> Extrait fourni:
◇ ◇ ◇ ◇

Un paradoxe conceptuel émerge par ailleurs. Si la suspension de la norme est incluse dans le droit et autorise un agent politique consacré à agir dans un cadre d’exception, il s’ensuit que la suspension de l’ordre juridique établi est inscrite dans ce même ordre juridique. Ainsi, ce dernier reste valable pendant sa suspension : en suspendant l’ordre juridique, l’exception le maintient. Réciproquement, c’est seulement dans la mesure où l’ordre juridique établi se maintient dans l’exception que cette dernière peut être conçue juridiquement. Ainsi, le concept d’état d’exception permanent devient absurde : il impliquerait la construction d’un ordre juridique et d’une jurisprudence (accompagnées d’un système légal, d’une constitution, etc.) sur la base de l’exception. Un tel ordre juridique ne consisterait en rien d’autre qu’en l’affirmation qu’il peut être suspendu à n’importe quel moment. De la même façon, sa jurisprudence conclurait qu’il n’y a pas besoin de distinguer strictement la norme de l’exception et que les concepts légaux comme la jurisprudence sont par conséquent superflus (Kondylis, 1994, p. 138-141).

Quatrièmement, il convient de s’attarder sur la notion de « vie nue ». En extrayant l’homo sacer comme forme de vie archétypique qui est par le droit exclu du droit, Agamben semble avoir négligé sa signification dans le droit romain originel. L’homo sacer est déjà sacrifié. Son destin se trouve par conséquent pleinement inscrit et régulé par le droit (Fitzpatrick, 2005, p. 51-52). En faisant de la vie nue de l’homo sacer « le premier paradigme de la sphère politique occidentale », Agamben ignore sa disparition du droit depuis la fin de l’Empire romain. Il établit des liens ténus avec la condition du fils vis-à-vis du père dans le droit romain tardif ou avec le principe de l’habeas corpus dans l’Angleterre médiévale et néglige ainsi le fait que ces formes étaient pleinement et totalement intégrées au droit (Agamben, 1998, p. 87-89, p. 123 ; Fitzpatrick, 2005, p. 54-56).

◇ ◇ ◇ ◇

(Enregistrements provenant d'une source de données)
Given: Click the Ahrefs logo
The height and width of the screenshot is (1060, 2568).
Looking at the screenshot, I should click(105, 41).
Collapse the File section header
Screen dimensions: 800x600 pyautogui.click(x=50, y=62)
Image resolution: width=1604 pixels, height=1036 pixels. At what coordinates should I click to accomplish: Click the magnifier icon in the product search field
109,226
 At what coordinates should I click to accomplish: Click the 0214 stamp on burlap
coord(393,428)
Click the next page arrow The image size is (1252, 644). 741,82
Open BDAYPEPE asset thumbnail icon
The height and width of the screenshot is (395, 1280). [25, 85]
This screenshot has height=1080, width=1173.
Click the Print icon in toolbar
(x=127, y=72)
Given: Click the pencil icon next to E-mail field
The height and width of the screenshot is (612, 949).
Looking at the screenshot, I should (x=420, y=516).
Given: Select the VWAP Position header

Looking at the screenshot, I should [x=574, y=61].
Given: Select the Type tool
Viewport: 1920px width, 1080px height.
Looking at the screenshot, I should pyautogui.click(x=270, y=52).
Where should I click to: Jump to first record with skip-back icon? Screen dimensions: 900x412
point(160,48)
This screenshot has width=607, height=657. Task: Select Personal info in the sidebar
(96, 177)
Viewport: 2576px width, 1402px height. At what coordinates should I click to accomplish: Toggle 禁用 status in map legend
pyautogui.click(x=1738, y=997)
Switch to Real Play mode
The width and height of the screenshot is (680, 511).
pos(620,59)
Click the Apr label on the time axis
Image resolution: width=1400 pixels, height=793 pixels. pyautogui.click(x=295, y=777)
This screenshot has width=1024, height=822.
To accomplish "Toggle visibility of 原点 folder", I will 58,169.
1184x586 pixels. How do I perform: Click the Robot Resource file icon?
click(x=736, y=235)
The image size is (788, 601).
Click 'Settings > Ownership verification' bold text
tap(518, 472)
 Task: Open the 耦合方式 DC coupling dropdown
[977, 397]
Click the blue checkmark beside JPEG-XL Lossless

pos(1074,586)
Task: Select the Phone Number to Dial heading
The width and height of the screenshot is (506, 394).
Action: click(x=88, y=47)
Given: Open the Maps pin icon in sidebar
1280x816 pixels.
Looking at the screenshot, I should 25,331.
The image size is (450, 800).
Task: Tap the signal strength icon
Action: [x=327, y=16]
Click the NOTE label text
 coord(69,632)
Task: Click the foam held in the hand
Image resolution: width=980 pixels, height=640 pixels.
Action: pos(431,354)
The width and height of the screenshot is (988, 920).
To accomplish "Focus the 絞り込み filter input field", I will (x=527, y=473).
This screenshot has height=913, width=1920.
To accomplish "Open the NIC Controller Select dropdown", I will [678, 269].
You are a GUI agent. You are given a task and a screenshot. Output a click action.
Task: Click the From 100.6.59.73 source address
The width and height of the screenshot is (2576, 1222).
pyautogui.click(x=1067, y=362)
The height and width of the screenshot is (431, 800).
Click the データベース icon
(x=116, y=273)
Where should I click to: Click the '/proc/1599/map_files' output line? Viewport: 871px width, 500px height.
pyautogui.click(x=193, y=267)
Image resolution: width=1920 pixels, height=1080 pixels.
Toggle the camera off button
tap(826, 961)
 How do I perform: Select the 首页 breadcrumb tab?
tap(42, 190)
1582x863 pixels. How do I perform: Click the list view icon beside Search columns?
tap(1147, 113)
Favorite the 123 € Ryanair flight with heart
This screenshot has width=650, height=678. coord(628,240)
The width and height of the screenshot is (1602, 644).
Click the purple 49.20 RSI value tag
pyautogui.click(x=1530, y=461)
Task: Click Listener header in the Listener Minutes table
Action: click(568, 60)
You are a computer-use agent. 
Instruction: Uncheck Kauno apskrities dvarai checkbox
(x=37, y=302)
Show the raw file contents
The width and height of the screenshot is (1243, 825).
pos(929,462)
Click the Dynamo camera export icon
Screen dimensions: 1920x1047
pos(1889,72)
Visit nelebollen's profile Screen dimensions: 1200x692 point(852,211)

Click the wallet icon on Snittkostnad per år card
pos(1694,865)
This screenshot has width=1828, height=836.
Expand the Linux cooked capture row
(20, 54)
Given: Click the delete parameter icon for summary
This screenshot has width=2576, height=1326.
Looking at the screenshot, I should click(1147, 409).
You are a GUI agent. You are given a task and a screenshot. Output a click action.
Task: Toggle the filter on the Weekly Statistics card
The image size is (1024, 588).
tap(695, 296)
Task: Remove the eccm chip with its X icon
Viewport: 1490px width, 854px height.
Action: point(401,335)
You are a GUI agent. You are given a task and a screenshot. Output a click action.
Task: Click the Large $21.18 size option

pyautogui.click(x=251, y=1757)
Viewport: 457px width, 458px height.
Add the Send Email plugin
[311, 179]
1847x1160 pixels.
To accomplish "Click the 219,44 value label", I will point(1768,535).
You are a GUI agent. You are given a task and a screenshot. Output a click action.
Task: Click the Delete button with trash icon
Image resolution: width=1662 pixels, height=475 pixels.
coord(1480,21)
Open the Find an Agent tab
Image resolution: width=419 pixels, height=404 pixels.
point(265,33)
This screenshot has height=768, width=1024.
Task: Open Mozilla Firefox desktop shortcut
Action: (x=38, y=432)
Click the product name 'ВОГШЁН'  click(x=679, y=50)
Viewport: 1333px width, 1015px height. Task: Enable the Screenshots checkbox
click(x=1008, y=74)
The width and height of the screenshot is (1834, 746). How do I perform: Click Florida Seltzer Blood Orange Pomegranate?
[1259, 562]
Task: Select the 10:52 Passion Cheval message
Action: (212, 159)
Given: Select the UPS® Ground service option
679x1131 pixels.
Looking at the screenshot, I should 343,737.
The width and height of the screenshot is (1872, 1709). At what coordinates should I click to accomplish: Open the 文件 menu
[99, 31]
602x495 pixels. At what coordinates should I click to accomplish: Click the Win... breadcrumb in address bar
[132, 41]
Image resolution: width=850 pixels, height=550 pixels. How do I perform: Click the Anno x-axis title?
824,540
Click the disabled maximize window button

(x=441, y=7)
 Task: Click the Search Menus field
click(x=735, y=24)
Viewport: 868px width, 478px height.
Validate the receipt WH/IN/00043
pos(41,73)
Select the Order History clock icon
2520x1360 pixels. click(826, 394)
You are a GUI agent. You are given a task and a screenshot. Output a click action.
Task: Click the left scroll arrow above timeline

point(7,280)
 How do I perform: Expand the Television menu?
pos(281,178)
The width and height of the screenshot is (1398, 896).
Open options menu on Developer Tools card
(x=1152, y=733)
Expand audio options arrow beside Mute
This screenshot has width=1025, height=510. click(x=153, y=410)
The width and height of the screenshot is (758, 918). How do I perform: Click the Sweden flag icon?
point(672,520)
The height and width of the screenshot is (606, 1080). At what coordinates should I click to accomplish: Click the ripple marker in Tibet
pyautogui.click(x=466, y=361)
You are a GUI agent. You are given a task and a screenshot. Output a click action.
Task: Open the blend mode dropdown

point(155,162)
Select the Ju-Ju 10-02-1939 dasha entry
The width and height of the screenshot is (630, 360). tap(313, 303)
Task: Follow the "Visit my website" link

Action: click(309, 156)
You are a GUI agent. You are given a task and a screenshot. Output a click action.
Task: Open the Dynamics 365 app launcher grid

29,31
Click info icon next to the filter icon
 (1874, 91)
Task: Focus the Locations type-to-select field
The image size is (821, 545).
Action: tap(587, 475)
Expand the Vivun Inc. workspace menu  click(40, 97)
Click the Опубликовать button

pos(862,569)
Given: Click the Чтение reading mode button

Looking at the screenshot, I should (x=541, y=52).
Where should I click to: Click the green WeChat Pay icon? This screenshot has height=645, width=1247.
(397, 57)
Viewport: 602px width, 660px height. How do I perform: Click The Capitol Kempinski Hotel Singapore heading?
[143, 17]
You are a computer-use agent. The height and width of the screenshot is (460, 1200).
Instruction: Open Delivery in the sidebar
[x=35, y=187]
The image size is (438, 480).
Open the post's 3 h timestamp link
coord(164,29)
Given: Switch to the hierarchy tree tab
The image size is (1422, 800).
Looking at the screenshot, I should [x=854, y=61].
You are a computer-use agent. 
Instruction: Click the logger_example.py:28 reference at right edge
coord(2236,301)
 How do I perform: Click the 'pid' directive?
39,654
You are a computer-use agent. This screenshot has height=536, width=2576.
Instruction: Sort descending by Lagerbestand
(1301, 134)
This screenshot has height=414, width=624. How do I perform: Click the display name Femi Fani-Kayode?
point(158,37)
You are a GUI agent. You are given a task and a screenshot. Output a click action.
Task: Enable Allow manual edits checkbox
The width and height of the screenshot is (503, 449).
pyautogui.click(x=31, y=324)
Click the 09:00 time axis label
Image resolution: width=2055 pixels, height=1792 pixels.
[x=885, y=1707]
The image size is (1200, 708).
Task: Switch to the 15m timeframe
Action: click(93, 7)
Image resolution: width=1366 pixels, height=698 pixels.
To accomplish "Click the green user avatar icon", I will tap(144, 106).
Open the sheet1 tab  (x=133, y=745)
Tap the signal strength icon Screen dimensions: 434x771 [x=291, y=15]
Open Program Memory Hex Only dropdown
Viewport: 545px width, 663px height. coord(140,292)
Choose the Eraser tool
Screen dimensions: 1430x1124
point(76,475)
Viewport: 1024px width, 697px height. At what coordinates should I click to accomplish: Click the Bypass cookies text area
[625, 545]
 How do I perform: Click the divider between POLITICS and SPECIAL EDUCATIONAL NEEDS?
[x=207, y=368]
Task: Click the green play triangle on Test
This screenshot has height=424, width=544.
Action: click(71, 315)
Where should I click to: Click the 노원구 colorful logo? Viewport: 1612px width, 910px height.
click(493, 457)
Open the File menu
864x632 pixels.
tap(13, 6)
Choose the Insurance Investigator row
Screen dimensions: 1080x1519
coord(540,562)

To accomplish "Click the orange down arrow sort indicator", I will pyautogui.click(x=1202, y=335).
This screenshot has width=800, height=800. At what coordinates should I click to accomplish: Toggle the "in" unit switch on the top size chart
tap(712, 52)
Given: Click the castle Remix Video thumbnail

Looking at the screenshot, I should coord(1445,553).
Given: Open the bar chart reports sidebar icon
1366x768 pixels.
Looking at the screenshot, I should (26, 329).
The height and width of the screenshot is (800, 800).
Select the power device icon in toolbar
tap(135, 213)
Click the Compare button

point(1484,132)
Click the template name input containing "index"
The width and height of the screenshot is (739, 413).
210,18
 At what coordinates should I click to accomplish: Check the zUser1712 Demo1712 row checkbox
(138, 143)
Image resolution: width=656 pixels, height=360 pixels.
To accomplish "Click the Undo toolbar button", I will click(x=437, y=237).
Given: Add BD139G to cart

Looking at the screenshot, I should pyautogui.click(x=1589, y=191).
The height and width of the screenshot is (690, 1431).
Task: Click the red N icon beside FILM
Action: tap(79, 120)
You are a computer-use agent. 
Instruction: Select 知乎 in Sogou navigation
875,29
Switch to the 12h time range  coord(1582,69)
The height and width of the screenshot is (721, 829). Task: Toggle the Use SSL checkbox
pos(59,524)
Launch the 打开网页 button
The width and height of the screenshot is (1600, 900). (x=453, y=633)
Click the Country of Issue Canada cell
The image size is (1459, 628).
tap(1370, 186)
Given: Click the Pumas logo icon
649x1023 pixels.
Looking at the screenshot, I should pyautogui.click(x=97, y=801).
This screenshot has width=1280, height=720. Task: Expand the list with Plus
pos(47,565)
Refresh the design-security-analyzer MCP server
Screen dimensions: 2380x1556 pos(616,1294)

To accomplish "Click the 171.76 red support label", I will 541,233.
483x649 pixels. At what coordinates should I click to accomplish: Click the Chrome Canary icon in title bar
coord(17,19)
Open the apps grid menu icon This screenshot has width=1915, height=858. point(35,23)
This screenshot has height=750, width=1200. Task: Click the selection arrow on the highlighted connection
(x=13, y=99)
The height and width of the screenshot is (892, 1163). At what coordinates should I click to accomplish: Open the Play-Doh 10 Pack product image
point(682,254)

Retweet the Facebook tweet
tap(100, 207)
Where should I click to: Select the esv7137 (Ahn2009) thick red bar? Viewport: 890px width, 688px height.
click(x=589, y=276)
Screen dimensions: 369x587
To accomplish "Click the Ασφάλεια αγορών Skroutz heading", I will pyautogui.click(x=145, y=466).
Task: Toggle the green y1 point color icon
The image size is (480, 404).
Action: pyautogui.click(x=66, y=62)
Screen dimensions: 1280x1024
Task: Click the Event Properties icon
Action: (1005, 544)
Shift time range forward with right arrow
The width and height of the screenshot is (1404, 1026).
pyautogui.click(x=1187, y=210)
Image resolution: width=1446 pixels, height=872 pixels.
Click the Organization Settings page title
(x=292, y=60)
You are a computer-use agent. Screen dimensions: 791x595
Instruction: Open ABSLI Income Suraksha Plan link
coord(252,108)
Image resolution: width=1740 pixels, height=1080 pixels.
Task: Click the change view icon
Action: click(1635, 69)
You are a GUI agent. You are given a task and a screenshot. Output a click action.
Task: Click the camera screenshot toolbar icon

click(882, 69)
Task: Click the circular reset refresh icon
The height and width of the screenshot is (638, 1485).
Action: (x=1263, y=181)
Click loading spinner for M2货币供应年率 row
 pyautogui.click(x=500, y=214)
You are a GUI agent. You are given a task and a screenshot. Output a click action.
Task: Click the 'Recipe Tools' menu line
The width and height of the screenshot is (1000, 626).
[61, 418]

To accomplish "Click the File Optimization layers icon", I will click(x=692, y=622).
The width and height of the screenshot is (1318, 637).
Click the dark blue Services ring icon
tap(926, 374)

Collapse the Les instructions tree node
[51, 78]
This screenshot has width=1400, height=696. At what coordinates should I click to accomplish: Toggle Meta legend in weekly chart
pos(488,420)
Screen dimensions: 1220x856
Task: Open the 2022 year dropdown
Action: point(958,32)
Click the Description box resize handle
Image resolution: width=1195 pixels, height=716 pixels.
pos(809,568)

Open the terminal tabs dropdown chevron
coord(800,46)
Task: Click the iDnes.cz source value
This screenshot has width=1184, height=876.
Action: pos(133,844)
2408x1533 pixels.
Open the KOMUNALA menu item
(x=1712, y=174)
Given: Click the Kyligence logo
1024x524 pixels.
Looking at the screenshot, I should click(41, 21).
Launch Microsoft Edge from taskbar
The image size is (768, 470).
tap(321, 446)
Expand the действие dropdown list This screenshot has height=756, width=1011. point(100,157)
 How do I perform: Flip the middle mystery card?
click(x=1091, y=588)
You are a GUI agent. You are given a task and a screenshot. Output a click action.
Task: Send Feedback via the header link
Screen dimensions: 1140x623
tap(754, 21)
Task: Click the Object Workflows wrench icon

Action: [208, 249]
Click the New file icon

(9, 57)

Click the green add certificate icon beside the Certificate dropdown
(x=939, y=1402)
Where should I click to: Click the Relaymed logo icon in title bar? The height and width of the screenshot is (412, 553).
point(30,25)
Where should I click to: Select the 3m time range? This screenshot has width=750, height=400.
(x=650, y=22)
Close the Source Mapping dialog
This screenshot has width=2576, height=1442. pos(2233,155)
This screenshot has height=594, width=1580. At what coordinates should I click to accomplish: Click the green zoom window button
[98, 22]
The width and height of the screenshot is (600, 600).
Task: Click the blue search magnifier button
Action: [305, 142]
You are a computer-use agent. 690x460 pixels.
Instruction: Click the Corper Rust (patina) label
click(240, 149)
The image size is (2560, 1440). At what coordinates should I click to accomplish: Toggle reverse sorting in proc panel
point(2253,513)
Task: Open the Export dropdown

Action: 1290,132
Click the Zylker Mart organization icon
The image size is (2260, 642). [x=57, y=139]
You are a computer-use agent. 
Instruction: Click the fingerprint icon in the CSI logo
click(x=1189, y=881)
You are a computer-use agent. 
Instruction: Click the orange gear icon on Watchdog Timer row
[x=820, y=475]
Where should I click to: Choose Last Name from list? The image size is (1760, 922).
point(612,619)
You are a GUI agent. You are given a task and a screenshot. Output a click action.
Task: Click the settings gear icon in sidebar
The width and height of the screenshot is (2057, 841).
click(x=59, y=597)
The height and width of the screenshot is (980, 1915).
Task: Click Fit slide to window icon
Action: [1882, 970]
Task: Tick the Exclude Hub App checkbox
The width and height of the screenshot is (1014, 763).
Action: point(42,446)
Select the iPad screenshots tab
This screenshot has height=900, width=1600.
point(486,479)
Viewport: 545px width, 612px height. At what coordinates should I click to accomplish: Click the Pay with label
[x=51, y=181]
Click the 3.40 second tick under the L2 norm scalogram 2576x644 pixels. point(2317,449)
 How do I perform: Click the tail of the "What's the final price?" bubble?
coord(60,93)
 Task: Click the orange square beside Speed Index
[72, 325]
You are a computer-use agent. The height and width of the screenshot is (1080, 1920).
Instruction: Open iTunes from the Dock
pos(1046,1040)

◇ ◇ ◇ ◇

> Objectif:
Reprenez, s'il vous plaît, l'extrait sur l'état d'exception en écrivant la suite à partir de sa dernière phrase. Les lignes n'ont aucun lien avec l'extrait sur l'état d'exception.

> Résultat:
En plus d’être mal construite sur le plan conceptuel, la notion de vie nue est difficile à saisir dans la mesure où il s’agit d’une essence extensive et indifférente aux formes, ce qui rend sa démarcation improbable (Fitzpatrick, 2005, p. 65). Si elle semble précaire dans les confins du droit, elle devient impossible en dehors de ceux-ci. La seul façon de fonder la vie nue en tant que non subjectivité, complètement passive vis-à-vis du pouvoir souverain et dépouillée de tous rapports, médiations et appartenances politiques et sociales est de nier le politique et le social (Laclau, 2007, p. 14-16 ; Negri, 2007, p. 75 ; Mills, 2008, p. 90-92 ; Neal, 2010, p. 123). La remise en question de la notion de vie nue déstabilise aussi celle du pouvoir souverain dans la mesure où la première constitue l’objet de la seconde. En fait, compte tenu du caractère mutuellement constitutif de la vie nue, du pouvoir souverain et de l’état d’exception, la constellation politique d’Agamben semble douteuse.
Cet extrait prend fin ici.